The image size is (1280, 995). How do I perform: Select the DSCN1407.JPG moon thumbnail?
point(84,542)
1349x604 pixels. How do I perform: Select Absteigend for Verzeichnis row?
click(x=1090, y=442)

++++++++++

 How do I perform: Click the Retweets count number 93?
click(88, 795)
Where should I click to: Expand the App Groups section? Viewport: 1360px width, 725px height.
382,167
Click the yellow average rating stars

++++++++++

Would you retype the lines above from the one with "Where should I" down to the one with "Click the yellow average rating stars", word for word, both ends included and no other lines?

Task response
Where should I click to: Expand the App Groups section? Viewport: 1360px width, 725px height.
382,167
Click the yellow average rating stars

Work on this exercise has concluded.